** DATA IN THIS EXERCISE follows **

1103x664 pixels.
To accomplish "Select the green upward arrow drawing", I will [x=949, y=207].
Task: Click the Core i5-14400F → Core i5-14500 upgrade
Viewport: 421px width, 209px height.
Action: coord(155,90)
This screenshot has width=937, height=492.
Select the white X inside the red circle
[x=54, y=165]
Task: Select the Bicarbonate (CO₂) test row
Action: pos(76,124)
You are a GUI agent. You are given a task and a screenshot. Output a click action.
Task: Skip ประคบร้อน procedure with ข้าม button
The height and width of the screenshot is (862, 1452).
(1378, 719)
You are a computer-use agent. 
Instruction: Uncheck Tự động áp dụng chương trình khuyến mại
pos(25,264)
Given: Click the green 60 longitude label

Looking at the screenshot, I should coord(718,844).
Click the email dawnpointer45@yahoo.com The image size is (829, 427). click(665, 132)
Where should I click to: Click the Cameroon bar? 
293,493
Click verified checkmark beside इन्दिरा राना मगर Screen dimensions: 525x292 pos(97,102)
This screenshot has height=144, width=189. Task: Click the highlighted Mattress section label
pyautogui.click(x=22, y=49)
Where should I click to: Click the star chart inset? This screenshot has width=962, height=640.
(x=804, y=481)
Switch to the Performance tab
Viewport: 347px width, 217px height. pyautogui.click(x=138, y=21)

** End of DATA IN THIS EXERCISE **

### EXERCISE AIM
What you return must match the records exactly, down to the last line.

### YOUR RESPONSE
1103x664 pixels.
To accomplish "Select the green upward arrow drawing", I will [x=949, y=207].
Task: Click the Core i5-14400F → Core i5-14500 upgrade
Viewport: 421px width, 209px height.
Action: coord(155,90)
This screenshot has width=937, height=492.
Select the white X inside the red circle
[x=54, y=165]
Task: Select the Bicarbonate (CO₂) test row
Action: pos(76,124)
You are a GUI agent. You are given a task and a screenshot. Output a click action.
Task: Skip ประคบร้อน procedure with ข้าม button
The height and width of the screenshot is (862, 1452).
(1378, 719)
You are a computer-use agent. 
Instruction: Uncheck Tự động áp dụng chương trình khuyến mại
pos(25,264)
Given: Click the green 60 longitude label

Looking at the screenshot, I should coord(718,844).
Click the email dawnpointer45@yahoo.com The image size is (829, 427). click(665, 132)
Where should I click to: Click the Cameroon bar? 
293,493
Click verified checkmark beside इन्दिरा राना मगर Screen dimensions: 525x292 pos(97,102)
This screenshot has height=144, width=189. Task: Click the highlighted Mattress section label
pyautogui.click(x=22, y=49)
Where should I click to: Click the star chart inset? This screenshot has width=962, height=640.
(x=804, y=481)
Switch to the Performance tab
Viewport: 347px width, 217px height. pyautogui.click(x=138, y=21)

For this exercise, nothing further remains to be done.